## TASK BRIEF
Beginning with the line that holds "[Cute Animal Memory] (1340, 1013)" in the data below, give again every line through the one that holds "the Ponemon Institute's", exactly as written.

[Stored data entries]
::::

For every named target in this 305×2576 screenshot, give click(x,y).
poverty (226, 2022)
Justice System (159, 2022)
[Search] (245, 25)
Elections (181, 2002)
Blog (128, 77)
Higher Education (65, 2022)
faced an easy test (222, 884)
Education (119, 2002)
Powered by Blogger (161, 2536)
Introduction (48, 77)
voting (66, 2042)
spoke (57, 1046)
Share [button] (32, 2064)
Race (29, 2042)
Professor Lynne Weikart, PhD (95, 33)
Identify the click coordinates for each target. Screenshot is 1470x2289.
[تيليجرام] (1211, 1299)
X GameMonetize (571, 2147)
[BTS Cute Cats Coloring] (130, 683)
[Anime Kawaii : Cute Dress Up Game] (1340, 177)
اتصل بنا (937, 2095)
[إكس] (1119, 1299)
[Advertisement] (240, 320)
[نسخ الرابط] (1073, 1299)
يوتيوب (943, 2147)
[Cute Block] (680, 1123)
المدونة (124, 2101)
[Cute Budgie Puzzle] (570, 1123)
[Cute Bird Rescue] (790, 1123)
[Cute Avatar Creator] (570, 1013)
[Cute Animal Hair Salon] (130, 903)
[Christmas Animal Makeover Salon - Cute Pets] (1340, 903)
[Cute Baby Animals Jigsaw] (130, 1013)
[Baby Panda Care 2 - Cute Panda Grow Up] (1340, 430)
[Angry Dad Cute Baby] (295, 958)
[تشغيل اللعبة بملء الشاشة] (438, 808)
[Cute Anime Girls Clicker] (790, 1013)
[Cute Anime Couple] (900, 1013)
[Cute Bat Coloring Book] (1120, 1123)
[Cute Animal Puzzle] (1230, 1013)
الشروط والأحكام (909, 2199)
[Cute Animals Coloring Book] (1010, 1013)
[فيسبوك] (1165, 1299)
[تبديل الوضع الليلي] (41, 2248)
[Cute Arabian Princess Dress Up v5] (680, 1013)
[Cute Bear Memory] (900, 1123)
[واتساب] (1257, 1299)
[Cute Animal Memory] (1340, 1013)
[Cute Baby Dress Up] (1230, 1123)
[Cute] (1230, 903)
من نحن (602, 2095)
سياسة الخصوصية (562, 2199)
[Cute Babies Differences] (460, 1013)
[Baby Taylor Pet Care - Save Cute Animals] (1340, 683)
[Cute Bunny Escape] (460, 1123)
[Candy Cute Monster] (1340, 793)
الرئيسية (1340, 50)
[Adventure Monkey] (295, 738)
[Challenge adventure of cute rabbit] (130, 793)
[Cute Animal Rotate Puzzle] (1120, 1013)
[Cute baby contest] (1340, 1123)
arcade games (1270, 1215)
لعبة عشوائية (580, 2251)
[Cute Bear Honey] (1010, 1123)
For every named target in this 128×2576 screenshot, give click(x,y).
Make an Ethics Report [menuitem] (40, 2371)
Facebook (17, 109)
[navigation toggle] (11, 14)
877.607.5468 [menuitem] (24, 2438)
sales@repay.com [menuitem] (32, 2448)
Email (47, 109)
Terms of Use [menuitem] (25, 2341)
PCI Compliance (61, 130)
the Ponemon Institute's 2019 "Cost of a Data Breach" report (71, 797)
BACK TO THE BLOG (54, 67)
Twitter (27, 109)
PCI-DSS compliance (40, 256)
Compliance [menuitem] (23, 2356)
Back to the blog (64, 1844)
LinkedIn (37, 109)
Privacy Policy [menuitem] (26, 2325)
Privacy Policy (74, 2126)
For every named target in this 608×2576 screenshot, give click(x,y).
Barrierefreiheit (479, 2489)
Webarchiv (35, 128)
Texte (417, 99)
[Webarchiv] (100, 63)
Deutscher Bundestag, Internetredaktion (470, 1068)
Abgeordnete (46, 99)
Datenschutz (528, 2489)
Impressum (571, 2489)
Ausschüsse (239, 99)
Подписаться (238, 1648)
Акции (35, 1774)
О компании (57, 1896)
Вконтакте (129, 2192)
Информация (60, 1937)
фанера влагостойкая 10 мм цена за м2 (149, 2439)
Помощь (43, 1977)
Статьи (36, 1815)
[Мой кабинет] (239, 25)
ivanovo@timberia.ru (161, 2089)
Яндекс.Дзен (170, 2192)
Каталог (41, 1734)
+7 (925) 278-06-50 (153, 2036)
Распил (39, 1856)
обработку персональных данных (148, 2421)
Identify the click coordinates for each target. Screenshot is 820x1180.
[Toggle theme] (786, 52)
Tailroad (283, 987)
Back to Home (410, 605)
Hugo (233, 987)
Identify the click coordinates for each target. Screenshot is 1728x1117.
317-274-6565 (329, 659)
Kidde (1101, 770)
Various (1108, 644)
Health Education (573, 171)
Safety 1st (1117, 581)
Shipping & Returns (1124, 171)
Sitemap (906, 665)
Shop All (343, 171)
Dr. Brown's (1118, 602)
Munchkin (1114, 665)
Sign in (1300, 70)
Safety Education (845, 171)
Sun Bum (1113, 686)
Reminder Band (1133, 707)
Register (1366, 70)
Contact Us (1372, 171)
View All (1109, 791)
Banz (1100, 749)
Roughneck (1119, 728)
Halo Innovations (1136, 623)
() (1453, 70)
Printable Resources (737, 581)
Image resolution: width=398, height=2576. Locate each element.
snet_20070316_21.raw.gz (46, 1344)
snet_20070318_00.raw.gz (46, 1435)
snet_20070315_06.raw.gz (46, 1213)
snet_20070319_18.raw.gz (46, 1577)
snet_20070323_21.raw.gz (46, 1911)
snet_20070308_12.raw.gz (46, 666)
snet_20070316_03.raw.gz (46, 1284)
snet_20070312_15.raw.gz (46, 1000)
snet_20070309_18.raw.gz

::::

## COMPLETED TASK
[Cute Animal Memory] (1340, 1013)
[Cute Baby Dress Up] (1230, 1123)
[Cute] (1230, 903)
من نحن (602, 2095)
سياسة الخصوصية (562, 2199)
[Cute Babies Differences] (460, 1013)
[Baby Taylor Pet Care - Save Cute Animals] (1340, 683)
[Cute Bunny Escape] (460, 1123)
[Candy Cute Monster] (1340, 793)
الرئيسية (1340, 50)
[Adventure Monkey] (295, 738)
[Challenge adventure of cute rabbit] (130, 793)
[Cute Animal Rotate Puzzle] (1120, 1013)
[Cute baby contest] (1340, 1123)
arcade games (1270, 1215)
لعبة عشوائية (580, 2251)
[Cute Bear Honey] (1010, 1123)
For every named target in this 128×2576 screenshot, give click(x,y).
Make an Ethics Report [menuitem] (40, 2371)
Facebook (17, 109)
[navigation toggle] (11, 14)
877.607.5468 [menuitem] (24, 2438)
sales@repay.com [menuitem] (32, 2448)
Email (47, 109)
Terms of Use [menuitem] (25, 2341)
PCI Compliance (61, 130)
the Ponemon Institute's 2019 "Cost of a Data Breach" report (71, 797)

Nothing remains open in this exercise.